No domicílio de Eudes, após uma hora dedicada a dissipar da mente o odor de sangue, as imagens trágicas e as inúmeras incertezas, os quatro se reúnem na área culinária. Um tanto mais serenos, conseguem ingerir algo. O silêncio impera no recinto. A anterior atmosfera de contentamento na residência é suplantada pelo receio. O domínio sobre os destinos que imaginavam possuir é usurpado pela insegurança. O dinheiro e a maior parte dos bens perdem qualquer valia naquele instante.

— Vamos! — Eudes chama.

Em profundo silêncio, os quatro dirigem-se a uma noite de vigília e possível confronto armado. Eduarda experimenta a sensação de se encaminhar para um embate não declarado, sugerido por um jovem que mal conhecia.

O sol acaba de completar sua descida, e ao atravessarem a porta, percebem que o céu permanece tingido de vermelho. Agora, a aurora se revela numa beleza nunca antes contemplada por nenhum deles. Ficam imóveis e ainda em silêncio, observando o movimento de luz característico desse fenômeno.

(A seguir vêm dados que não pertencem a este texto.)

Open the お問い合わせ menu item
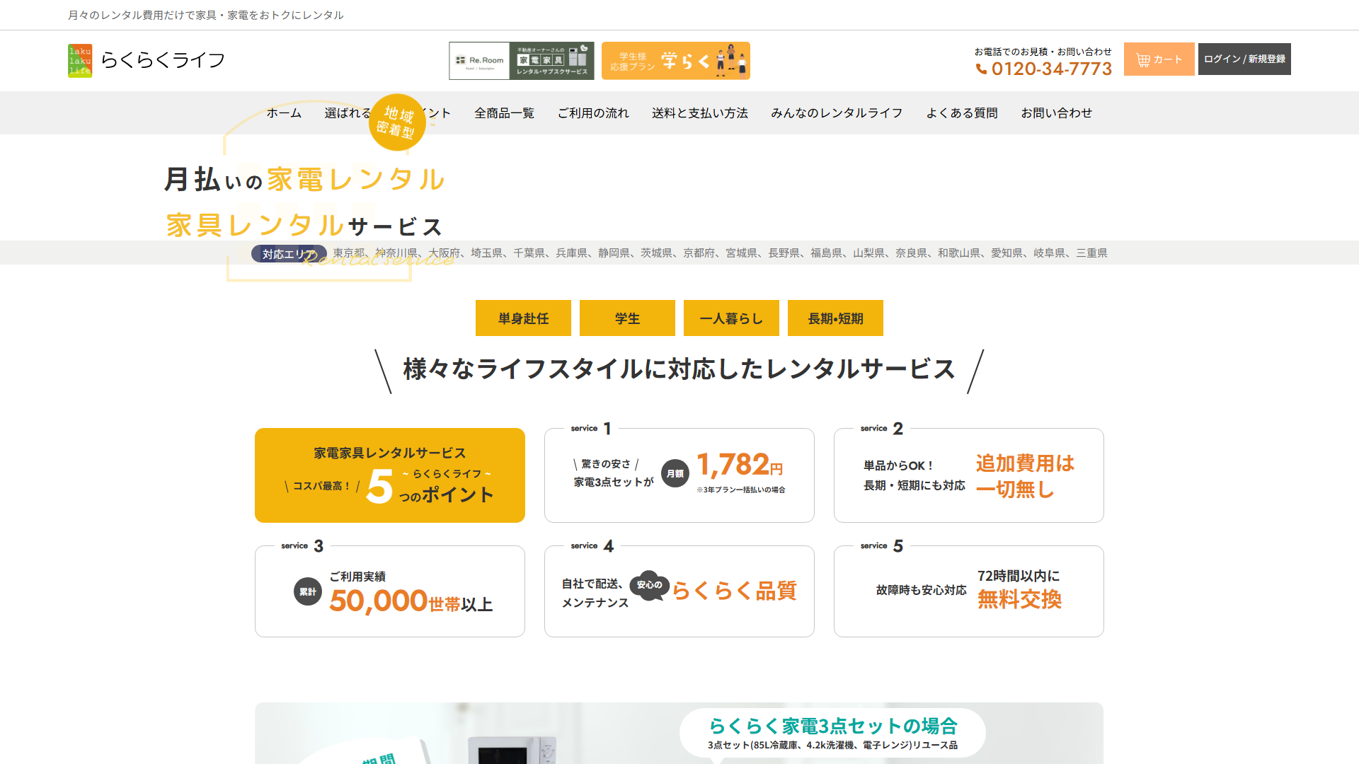This screenshot has height=764, width=1359. click(1057, 112)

Ao longo da noite, os quatro procuram abrigo nas residências dos vizinhos, envolvidos em conversas especulativas, e mantêm uma vigília regada a muito café. A noite transcorre relativamente tranquila, no entanto, distantes, são audíveis muitos gritos desesperados e súplicas por socorro. Na escuridão avermelhada, nota-se um lado mais claro, onde as chamas ainda consomem a aeronave e as habitações no local da queda. Diante de tudo isso e de um porvir incerto, todos se encontram profundamente inquietos e lacrimosos.

2º dia

Com o clarear do céu, prenunciando um novo dia, seu Francisco convoca Eudes e Eduarda para uma troca de palavras. Sem muitas delongas, ele se posiciona: — Olha só. A Maria me alertou. A luz não voltou. Ela testou as torneiras do jardim e não tem água na rede. A gente só tem água em casa por causa da caixa d'água. A comida vai apodrecer na geladeira, então, já já a gente vai ficar sem água e sem comida. E o pior: isso vai acontecer com todo mundo. Logo logo pode chegar um monte de gente querendo ver o que tem nessas mansões. E todo mundo sabe que nesse bairro toda casa tem piscina. Eles vão querer vir atrás da água de vocês. Mas essa água não dá pra todo mundo, então, eles não vão chegar pedindo. Acho que a gente devia ir lá pra minha casa. Posso conseguir dois cavalos com um amigo meu. São cem quilômetros até lá. O caminho pode ser complicado, mas quando a gente chegar, vamos estar mais seguros que aqui. Lá tem água de poço e os bichos que a gente cria. E não tem esse mundaréu de gente que vive na cidade grande. Todo mundo é amigo. Eu e a Maria vamos e a gente quer que vocês venham também. Se isso não acabar, vai todo mundo morrer aqui.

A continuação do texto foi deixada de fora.